With over 3,000 undergrad engineers at Cornell, I am just concerned that the Career Center employees may not have a lot of time for personal attention? My son is quiet and introverted. I’m worried how he will do in interviews and get a job. He will be a freshman engineer this fall.
We did like a Career Center manager we met on campus one day, but does the need for career counseling exceed the supply of experienced counselors. Does the same office serve the graduate students as well?
Your son will need to proactively seek out services he needs. Both of my kids got their summer internships and jobs through Cornell career center postings. Cornell has strong alumni network, and the career center is helpful in general, but they are not going to help a student find a job. He is going to have to do it on his own.
Cornell is a big red machine, everything is there, but one needs to proactively figure out where everything is to get the most out of it.
Almost all of my kids’ friends from Cornell had a job upon graduation, especially engineer students.
@oldfort That is kind of the answer I was expecting…I guess I was hoping for a slightly different answer.
Am worried about the “proactive” part and the interviews.
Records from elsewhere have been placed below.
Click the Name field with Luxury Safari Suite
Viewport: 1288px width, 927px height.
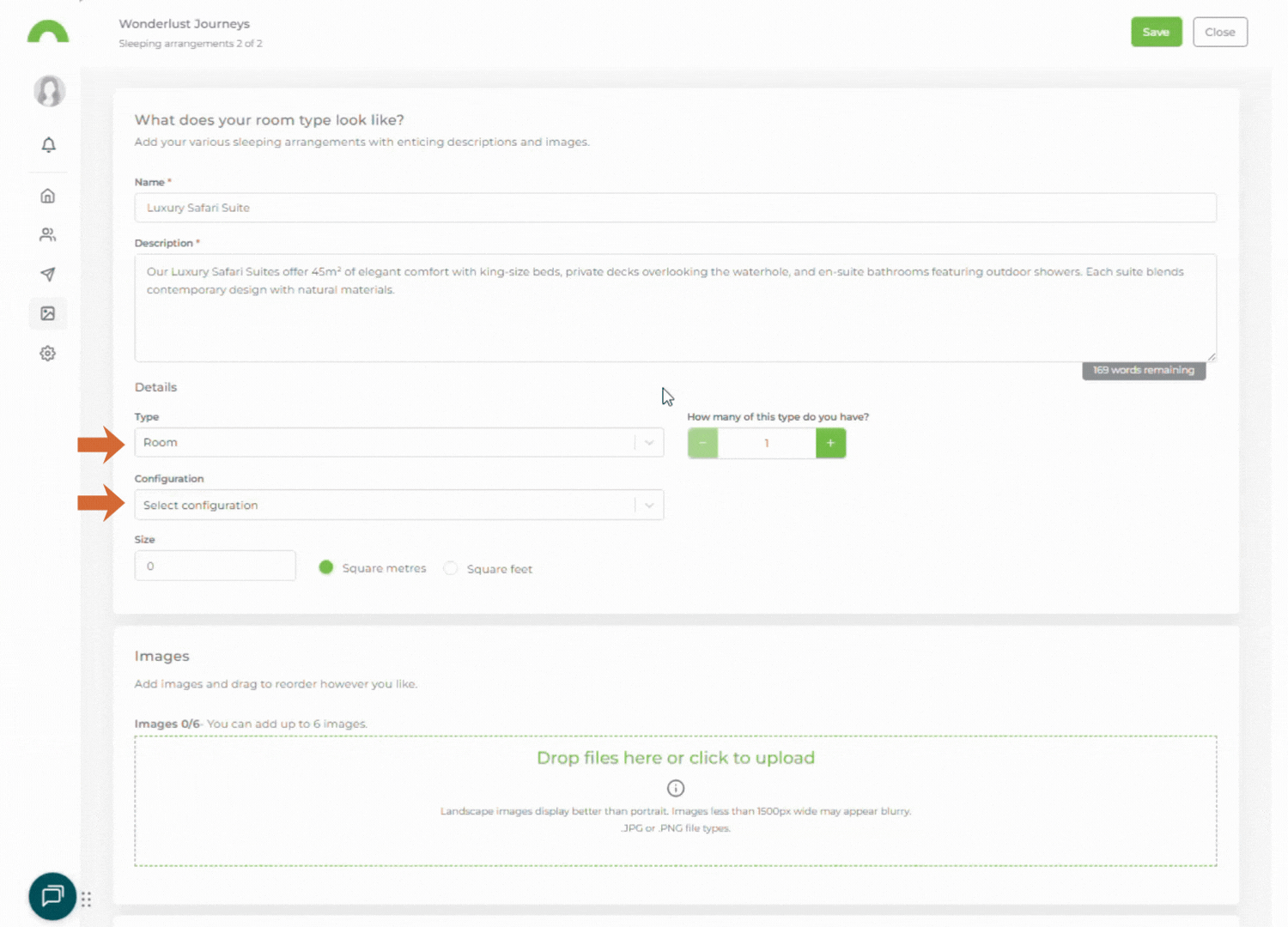[675, 208]
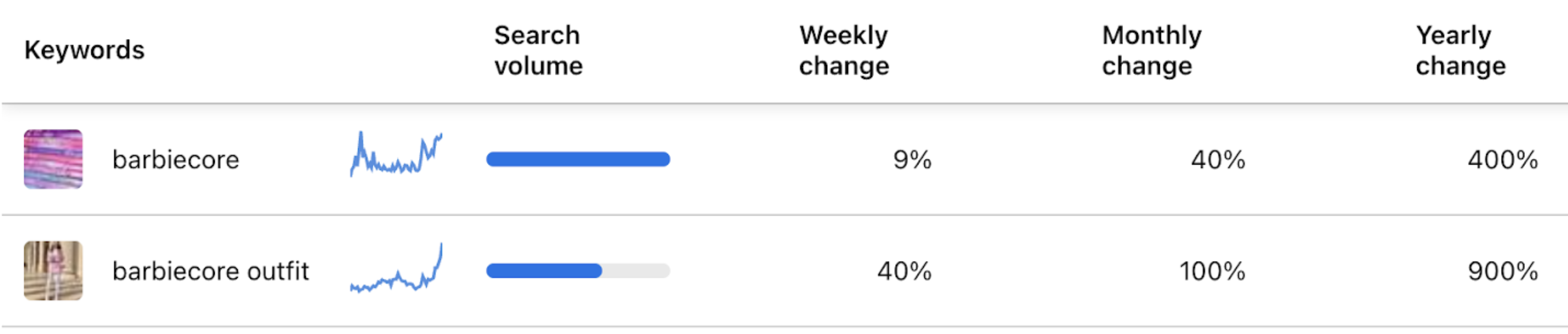Click barbiecore outfit's 40% weekly change
Viewport: 1568px width, 334px height.
click(x=905, y=271)
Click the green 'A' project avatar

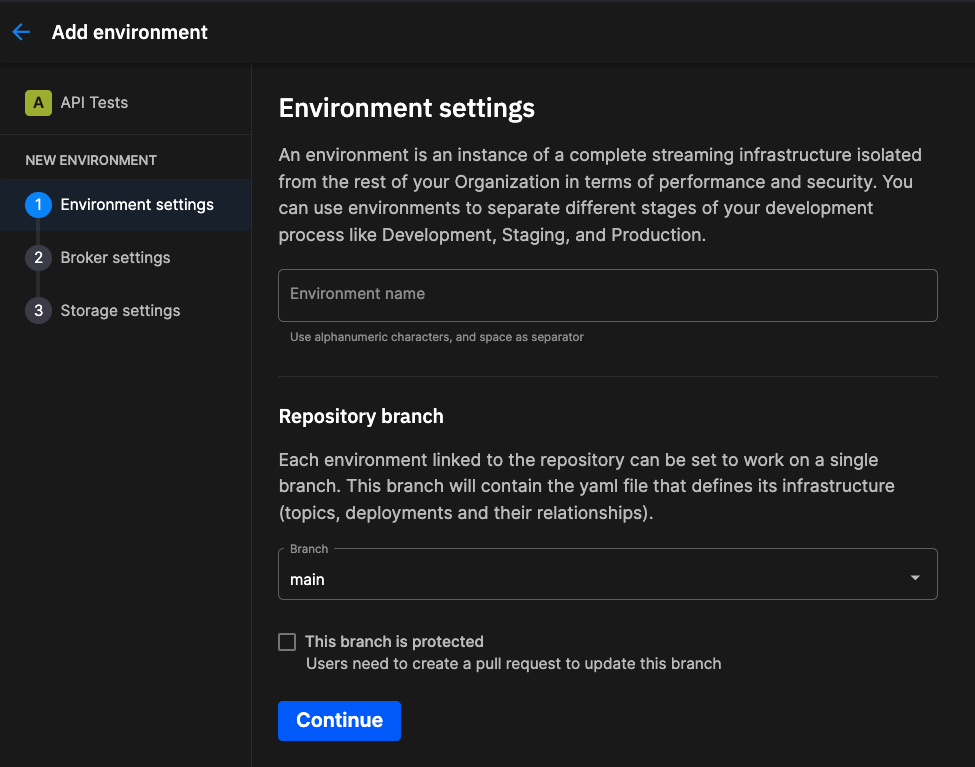tap(38, 102)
Maybe he will make a few friends who are more proactive about getting help at the Career Center and he will follow by example. He is 100% self-motivated academically, but I haven’t seen him be assertive about getting jobs and taking leadership roles in outside activities. His shyness holds him back a little, I think. Making close friends may be a problem, but hopefully being surrounded by lots of engineer types will help him find his niche.
Part of why I was OK with Cornell for him was that I knew he would be have peers who might be good role models and set the bar high for him. But, $70K a year will be somewhat wasted if he doesn’t get internships and a job at the end…
Thanks for your honest assessment.
By the way, I wonder if there are any fraternities that might take introverted engineers? That would be a good growing experience for him, but I know he won’t pursue it unless a friend happened to push him to rush.
This maybe a bit helicoptering…If you are afraid your kid may not be as proactive as he needs to be, you can get access to Cornell’s career center website to find out when there are job fairs, and what jobs are available for him to apply. My older kid was going into a very competitive field. I helped her quite a bit with her job search process initially.
Cornell’s career center has a fairly strict guideline on using their services, for both employers and students. Your son should be familiar with it or he may be banned from using it. https://www.career.cornell.edu/students/jobs/recruiting/upload/StudPolicies15-16.pdf
One thing I want to point out is that a lot of current students and alumni recommend their friends for jobs at their company. CS/engineers are in high demand from Cornell. As an example, a student is doing an internship at a company, he/she is graduating to take on a permanent job, the manager may ask if he/she knew of anyone from school that may want the internship next year.